You Couldn't Make It Up Dept.
  • Quote of the late 1970s: Recalled because of events this last week: The only difference between the the Shah's ministers and the mullahs is the depth of their pockets: From a close Iranian friend, exiled to the UK.
Today's Cartoon

Lovely Spanish comment . . . 


Maria said...

Yes, mentira does mean lie. "Parece mentira" can be literally translated as "It seems a lie". Or, it seems "unreal," "not true." It is used in that sense in Spanish, that something is an untruth, a lie, cannot be true, is the opposite of true.
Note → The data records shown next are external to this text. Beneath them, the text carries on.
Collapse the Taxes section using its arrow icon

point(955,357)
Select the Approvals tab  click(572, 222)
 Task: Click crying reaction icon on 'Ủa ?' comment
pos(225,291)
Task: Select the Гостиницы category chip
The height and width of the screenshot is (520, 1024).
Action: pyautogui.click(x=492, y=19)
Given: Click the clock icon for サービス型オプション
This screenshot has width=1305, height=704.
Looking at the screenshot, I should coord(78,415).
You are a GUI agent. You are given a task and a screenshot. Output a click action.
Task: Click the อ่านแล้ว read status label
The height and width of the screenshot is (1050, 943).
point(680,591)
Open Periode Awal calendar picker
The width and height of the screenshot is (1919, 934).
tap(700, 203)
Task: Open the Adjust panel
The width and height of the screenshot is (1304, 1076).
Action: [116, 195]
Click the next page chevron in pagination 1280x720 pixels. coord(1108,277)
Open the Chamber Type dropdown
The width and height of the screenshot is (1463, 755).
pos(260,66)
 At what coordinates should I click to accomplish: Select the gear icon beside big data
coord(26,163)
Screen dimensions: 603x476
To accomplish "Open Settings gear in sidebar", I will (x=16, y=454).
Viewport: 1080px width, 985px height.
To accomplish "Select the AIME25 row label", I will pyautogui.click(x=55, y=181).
It can be rewritten "Their doings belie that they can have a child." "Parece mentira" is used in the sense that "belie" is used in English, just that each sentence has to be arranged differently to mean the same thing.

Colin Davies said...

Thanks, Maria.
Es mentira que tu tengas un QI de 150 - You are a liar.
Me parece una mentira que . . . - i think you are a liar?
Or possibly ' I think you are mistaken in your belief that . . ' ?????

Colin Davies said...

It's the last possibility i have always wondered about. 'You are mistaken' rather than 'You are a liar.' Possibly effected by the insertion of '(me) parece'

Maria said...

The construction you mentioned, "me parece una mentira" literally means, " it seems to me a lie." The article changes the meaning slightly from "me parece mentira". In this last instance it has more incredulity, more "it can't be true." "You are mistaken" has an entirely different construction, "estás equivocado." The reflexive "me parece" refers to your own feelings or beliefs. "Me parece que estás equivocado," I think you are mistaken. "Me parece mentira que estés equivocado," it can't be true that you are mistaken.

jan frank said...

Or, as the English say, in their succinct way, "Really?"